Canada: Pneumatic retinopexy (PnR), a minimally invasive treatment for retinal detachment, offers patients less distortion, sharper vision, and reduced side-effects as compared to pars plana vitrectomy (PPV), a new study finds.
Findings of the randomized controlled trial, published in the journal Ophthalmology demonstrates that PnR should be considered the first line treatment for RRD in patients fulfilling PIVOT recruitment criteria.
The optimal surgical intervention to repair certain common configurations of uncomplicated rhegmatogenous retinal detachment (RRD) is unknown.
Rajeev H. Muni, a vitreoretinal surgeon at St. Michael’s Hospital in Toronto, Canada, and colleagues conducted the study to compare outcomes of PnR versus PPV for the management of primary RRD.
“The most commonly offered treatment for a retinal detachment in North America is an operating room surgery called a vitrectomy. The results of this study clearly demonstrate that many retinal detachments will have better results for patients with an alternative minimally invasive office procedure,” said Dr. Muni.
“Although the better vision with the minimally invasive treatment (called pneumatic retinopexy, or PnR) is the most important finding of the study — and it should change how most retina specialists treat simple retinal detachments — we cannot ignore that PnR is also significantly less expensive to perform than vitrectomy (PPV), and offers significant hope to patients with retinal detachments in developing countries who would otherwise not be able to access care,” said Dr. Muni.

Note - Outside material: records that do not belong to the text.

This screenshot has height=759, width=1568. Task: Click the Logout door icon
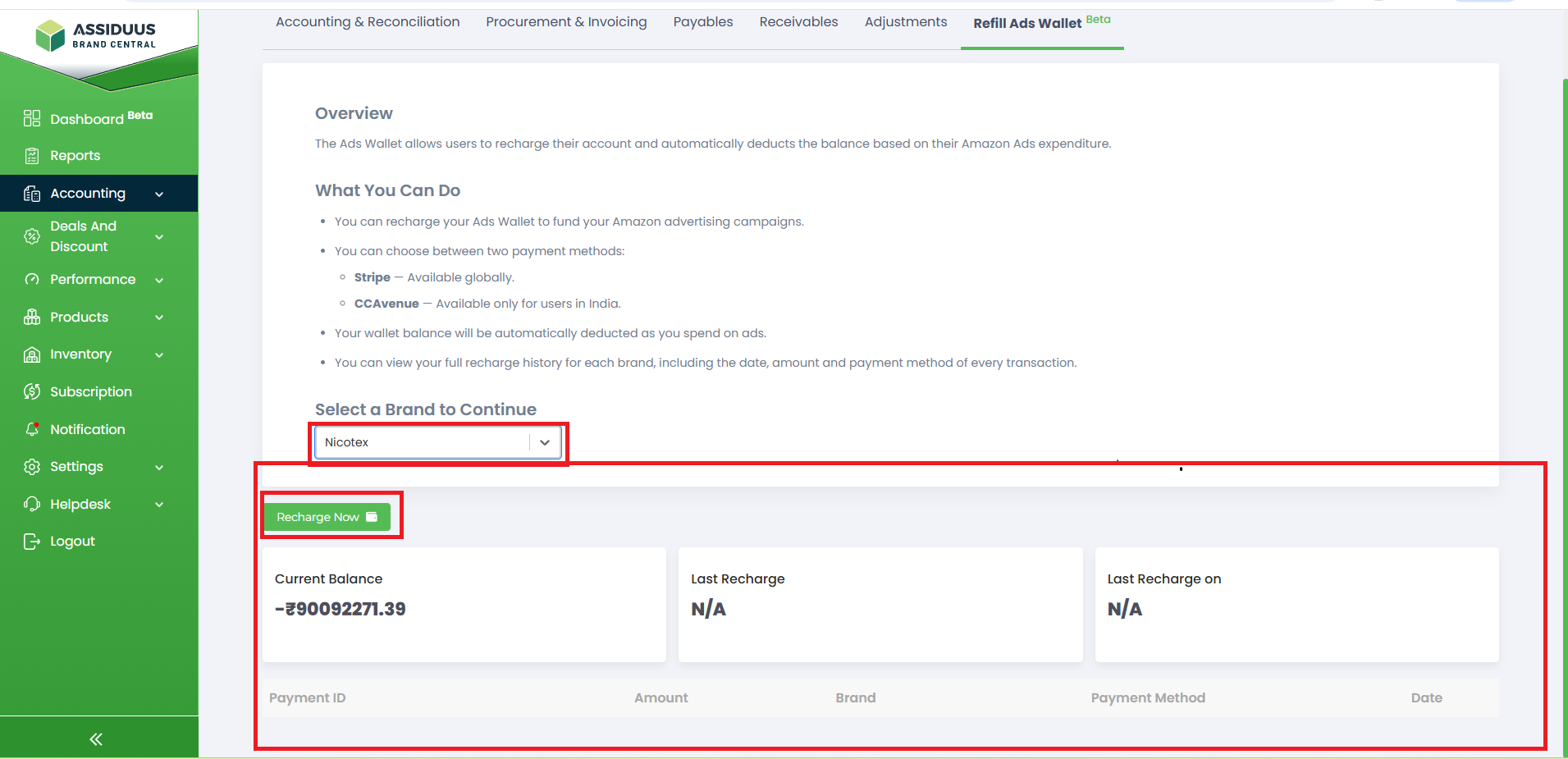pyautogui.click(x=32, y=542)
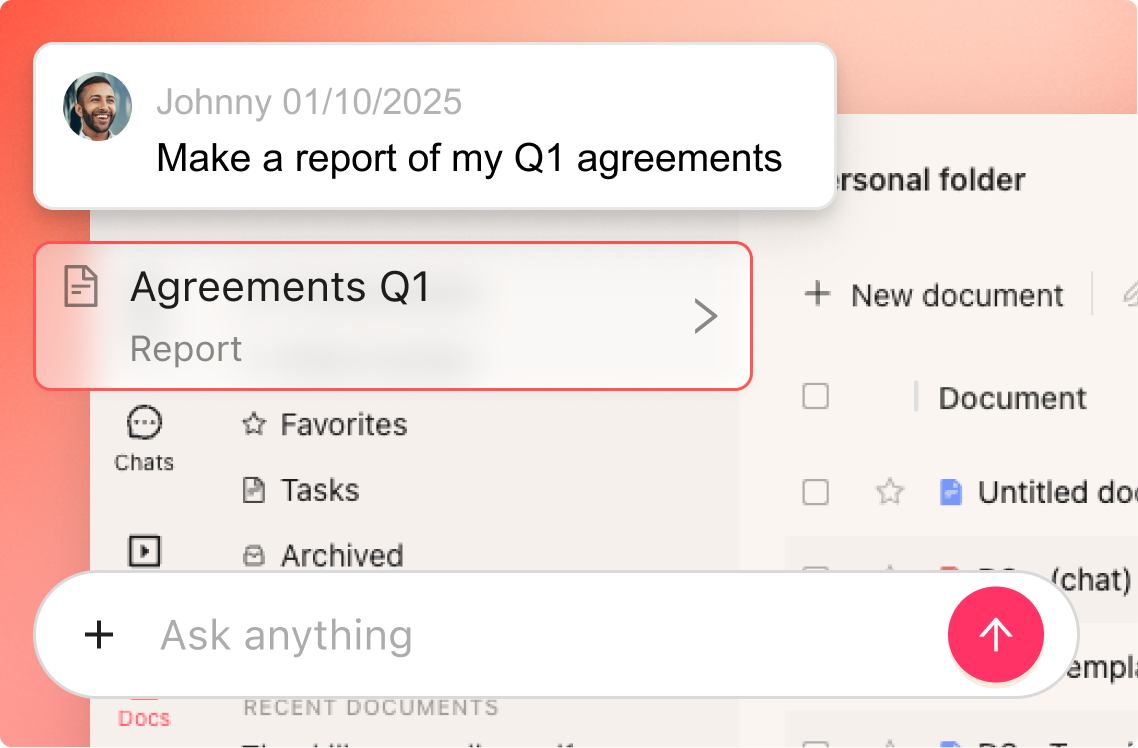Image resolution: width=1138 pixels, height=748 pixels.
Task: Expand the Recent Documents list
Action: pos(370,707)
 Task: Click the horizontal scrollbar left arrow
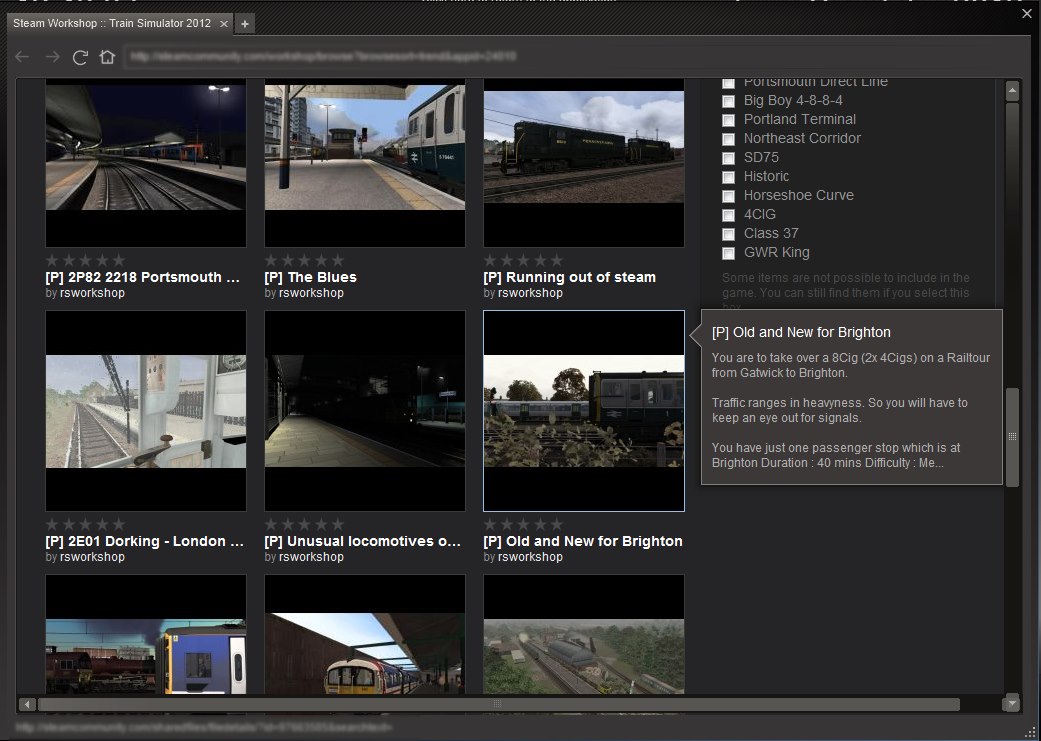coord(27,704)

“There are many countries where patients simply don’t get treated in time because they can’t afford it. There are places where people with a detached retina just go blind.”
The trial recruited 176 patients who were randomly assigned to either PPV or PnR following their diagnosis of retinal detachment. The primary outcome being researched was visual acuity one year after treatment, as well as a metamorphopsia score for visual distortion, and anatomical success.
- Patients who underwent PnR scored an average of 4.9 letters better on a standardized visual acuity test compared to those who had PPV, and had less visual distortion.
- A greater proportion of patients who had PnR achieved driving vision (20/40) in the affected eye (90.3 percent vs 75.3 percent).
- Although patients who had PPV treatment did have higher rates of primary anatomical success (93.2 percent versus 80.8 percent), patients who failed PnR still had very good visual outcomes, with secondary anatomical success being virtually identical between the groups.
- Patients in the PnR group also reported quicker recoveries and better quality of life in the six months after being treated.
Dr. Paul E. Tornambe, past president of the American Society of Retina Specialists, congratulated the research team “for completing a well-conceived and well-done” prospective randomized clinical trial.
“It is rare to prove a procedure (in this case PnR) not only results in better vision, is less invasive, restores the anatomy of the eye to its pre-detachment state, and avoids the operating room, but also costs significantly less than the more commonly used operation,” said Dr. Tornambe.
The trial was the first to demonstrate that PnR can minimize visual distortion following retinal detachment repair and potentially avoid the so-called “Picasso effect,” which causes some patients to suffer significant impairments to their vision, highlighted Dr. Muni.
“It can be debilitating, patients can read the letters on the eye chart, but everything is warped,” Dr. Muni said. “Many people end up learning to completely ignore the involved eye. The issue of distortion is very important for patients, and the fact that it can be minimized with PnR is likely related to the better quality of retinal reattachment obtained with the procedure.”
“PnR should be considered the first line treatment for RRD in patients fulfilling PIVOT recruitment criteria. PnR offers superior visual acuity, less vertical metamorphopsia, and reduced morbidity when compared to PPV,” concluded the authors.